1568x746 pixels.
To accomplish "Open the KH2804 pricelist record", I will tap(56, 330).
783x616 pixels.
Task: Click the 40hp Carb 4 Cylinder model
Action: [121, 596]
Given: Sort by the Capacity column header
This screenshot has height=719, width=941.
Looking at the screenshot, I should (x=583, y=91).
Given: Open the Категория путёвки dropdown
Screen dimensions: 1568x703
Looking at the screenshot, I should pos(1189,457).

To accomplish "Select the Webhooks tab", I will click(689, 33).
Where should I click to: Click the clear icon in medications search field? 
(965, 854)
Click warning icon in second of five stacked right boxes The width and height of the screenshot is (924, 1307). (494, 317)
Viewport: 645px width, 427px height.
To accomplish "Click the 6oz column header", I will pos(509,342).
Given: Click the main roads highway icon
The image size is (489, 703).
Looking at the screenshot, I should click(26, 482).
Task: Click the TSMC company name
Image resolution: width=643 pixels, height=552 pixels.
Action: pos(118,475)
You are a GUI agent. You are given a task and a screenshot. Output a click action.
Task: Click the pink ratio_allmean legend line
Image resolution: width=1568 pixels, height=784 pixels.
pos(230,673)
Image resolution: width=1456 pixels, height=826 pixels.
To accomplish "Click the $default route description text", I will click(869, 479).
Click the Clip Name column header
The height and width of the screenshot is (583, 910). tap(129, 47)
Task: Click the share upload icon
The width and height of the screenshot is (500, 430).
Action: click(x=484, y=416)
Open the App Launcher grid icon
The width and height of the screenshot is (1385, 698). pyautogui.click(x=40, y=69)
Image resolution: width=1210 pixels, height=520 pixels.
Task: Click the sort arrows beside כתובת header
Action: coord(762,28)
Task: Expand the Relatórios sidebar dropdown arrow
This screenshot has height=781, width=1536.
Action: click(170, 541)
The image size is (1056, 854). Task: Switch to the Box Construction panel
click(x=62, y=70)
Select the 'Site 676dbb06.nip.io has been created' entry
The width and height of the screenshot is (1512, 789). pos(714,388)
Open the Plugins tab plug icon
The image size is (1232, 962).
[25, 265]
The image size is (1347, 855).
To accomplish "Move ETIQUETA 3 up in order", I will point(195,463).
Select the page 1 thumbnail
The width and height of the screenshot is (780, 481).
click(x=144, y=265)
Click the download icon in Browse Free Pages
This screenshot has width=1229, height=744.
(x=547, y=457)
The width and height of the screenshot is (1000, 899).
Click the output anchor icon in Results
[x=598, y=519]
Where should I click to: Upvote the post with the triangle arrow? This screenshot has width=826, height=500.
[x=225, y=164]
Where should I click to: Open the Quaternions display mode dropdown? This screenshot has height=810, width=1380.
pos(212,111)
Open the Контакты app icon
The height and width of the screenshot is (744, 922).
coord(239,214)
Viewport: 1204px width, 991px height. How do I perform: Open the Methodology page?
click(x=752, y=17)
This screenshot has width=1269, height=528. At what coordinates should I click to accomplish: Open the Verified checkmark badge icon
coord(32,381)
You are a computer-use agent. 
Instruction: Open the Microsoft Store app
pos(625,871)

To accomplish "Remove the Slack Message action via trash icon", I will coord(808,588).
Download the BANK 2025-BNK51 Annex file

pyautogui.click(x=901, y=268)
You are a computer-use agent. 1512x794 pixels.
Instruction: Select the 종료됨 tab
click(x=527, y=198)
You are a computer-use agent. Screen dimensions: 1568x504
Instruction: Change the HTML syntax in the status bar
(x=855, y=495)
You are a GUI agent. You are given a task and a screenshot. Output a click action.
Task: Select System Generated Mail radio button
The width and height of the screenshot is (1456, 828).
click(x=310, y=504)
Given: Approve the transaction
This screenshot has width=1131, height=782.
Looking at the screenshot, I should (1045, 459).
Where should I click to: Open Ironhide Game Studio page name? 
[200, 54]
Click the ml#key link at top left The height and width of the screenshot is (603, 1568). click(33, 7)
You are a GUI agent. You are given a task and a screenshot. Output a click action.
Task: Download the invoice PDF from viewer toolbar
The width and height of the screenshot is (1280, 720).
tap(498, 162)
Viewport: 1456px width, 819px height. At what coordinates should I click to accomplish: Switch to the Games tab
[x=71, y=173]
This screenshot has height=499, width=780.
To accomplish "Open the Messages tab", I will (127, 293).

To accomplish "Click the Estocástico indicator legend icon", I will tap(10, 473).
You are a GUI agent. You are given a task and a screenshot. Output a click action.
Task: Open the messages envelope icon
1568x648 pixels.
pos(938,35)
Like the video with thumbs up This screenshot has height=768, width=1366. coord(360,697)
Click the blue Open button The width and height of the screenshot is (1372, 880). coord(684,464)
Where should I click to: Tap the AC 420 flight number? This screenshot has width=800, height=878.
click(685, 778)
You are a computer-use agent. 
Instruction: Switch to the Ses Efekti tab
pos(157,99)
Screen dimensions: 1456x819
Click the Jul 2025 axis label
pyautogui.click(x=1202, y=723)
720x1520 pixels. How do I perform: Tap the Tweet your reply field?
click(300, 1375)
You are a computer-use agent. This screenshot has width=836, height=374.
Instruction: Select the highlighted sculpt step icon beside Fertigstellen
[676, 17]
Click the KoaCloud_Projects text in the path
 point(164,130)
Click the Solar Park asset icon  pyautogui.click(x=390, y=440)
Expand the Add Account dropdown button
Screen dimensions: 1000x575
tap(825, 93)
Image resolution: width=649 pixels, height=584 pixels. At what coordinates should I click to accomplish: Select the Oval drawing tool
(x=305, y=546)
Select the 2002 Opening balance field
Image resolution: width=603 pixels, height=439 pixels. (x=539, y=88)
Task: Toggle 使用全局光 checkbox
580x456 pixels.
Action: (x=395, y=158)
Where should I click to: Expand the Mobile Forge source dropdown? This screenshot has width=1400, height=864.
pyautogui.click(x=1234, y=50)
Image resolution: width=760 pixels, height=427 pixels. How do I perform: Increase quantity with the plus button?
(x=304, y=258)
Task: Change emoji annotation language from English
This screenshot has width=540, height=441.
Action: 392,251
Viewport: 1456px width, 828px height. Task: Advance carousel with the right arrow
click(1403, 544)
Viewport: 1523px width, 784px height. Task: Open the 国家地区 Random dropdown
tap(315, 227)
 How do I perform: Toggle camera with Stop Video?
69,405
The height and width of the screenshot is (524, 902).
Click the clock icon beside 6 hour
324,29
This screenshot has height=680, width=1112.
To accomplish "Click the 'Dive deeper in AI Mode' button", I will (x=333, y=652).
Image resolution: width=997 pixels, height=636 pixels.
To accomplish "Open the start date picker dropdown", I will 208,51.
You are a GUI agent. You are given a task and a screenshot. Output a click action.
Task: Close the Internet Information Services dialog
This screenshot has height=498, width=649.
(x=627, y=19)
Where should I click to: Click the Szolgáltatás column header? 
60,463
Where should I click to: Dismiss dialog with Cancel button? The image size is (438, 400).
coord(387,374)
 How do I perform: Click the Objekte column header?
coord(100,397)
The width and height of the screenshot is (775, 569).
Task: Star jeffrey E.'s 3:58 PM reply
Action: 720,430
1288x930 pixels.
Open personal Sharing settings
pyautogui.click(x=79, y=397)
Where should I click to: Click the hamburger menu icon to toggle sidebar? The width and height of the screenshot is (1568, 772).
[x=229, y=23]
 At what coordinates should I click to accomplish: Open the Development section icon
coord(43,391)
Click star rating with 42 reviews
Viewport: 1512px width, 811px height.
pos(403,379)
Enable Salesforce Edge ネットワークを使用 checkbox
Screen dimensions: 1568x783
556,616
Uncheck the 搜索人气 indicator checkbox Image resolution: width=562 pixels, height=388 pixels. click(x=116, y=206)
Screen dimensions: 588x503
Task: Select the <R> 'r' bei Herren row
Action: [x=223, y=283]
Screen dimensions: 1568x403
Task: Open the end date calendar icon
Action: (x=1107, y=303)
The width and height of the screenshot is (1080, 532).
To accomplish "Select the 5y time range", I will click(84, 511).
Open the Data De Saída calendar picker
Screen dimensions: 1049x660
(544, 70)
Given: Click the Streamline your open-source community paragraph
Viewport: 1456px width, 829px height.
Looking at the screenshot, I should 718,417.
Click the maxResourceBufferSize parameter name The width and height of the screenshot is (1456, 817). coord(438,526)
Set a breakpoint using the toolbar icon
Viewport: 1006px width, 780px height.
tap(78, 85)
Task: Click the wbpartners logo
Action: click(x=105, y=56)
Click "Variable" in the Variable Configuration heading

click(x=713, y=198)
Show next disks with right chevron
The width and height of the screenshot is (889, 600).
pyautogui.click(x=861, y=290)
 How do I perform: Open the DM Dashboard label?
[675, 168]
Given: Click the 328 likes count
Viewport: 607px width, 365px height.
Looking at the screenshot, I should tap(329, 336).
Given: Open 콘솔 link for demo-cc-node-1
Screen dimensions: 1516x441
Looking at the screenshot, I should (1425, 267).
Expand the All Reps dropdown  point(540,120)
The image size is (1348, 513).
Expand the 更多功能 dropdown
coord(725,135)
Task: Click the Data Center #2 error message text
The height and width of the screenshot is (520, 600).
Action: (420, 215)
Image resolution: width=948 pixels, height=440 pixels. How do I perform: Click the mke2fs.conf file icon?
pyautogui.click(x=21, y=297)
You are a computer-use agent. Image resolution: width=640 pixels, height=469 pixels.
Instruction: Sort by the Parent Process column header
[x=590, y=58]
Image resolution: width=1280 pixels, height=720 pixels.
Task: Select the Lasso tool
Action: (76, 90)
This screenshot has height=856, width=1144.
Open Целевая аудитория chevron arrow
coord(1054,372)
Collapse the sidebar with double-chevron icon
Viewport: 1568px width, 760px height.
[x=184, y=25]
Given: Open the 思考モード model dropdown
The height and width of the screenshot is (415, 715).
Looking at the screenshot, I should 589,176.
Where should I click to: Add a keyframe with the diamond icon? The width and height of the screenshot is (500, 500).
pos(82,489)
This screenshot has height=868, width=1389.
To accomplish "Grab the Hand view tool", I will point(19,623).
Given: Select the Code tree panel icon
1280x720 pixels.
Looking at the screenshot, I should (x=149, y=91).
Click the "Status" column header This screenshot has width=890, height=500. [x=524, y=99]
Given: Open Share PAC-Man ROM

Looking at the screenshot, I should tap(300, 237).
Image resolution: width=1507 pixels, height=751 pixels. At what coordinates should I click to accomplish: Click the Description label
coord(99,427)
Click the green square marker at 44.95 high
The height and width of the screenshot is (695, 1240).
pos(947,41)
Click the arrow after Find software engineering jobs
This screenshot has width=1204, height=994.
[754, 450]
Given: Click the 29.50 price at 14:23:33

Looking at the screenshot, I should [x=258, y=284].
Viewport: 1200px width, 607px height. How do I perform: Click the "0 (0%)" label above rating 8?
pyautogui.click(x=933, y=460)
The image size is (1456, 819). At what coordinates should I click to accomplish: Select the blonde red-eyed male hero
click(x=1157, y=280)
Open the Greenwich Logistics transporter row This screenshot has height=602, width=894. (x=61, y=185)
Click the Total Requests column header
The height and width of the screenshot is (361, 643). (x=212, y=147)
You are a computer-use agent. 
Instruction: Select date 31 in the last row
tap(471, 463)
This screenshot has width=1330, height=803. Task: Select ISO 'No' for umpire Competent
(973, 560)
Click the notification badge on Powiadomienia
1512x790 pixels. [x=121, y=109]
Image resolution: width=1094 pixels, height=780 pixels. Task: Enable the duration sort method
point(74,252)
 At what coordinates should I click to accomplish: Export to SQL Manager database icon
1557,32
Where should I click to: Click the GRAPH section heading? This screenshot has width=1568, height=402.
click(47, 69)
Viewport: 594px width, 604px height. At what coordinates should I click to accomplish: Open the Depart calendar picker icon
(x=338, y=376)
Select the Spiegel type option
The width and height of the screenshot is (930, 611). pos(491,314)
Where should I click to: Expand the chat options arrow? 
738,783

- - - - -

→ What needs to be done
Retype the lines from the line containing "Click the Total Requests column header" through the end of the records.

→ Exercise response
Click the Total Requests column header
The height and width of the screenshot is (361, 643). (x=212, y=147)
You are a computer-use agent. 
Instruction: Select date 31 in the last row
tap(471, 463)
This screenshot has width=1330, height=803. Task: Select ISO 'No' for umpire Competent
(973, 560)
Click the notification badge on Powiadomienia
1512x790 pixels. [x=121, y=109]
Image resolution: width=1094 pixels, height=780 pixels. Task: Enable the duration sort method
point(74,252)
 At what coordinates should I click to accomplish: Export to SQL Manager database icon
1557,32
Where should I click to: Click the GRAPH section heading? This screenshot has width=1568, height=402.
click(47, 69)
Viewport: 594px width, 604px height. At what coordinates should I click to accomplish: Open the Depart calendar picker icon
(x=338, y=376)
Select the Spiegel type option
The width and height of the screenshot is (930, 611). pos(491,314)
Where should I click to: Expand the chat options arrow? 
738,783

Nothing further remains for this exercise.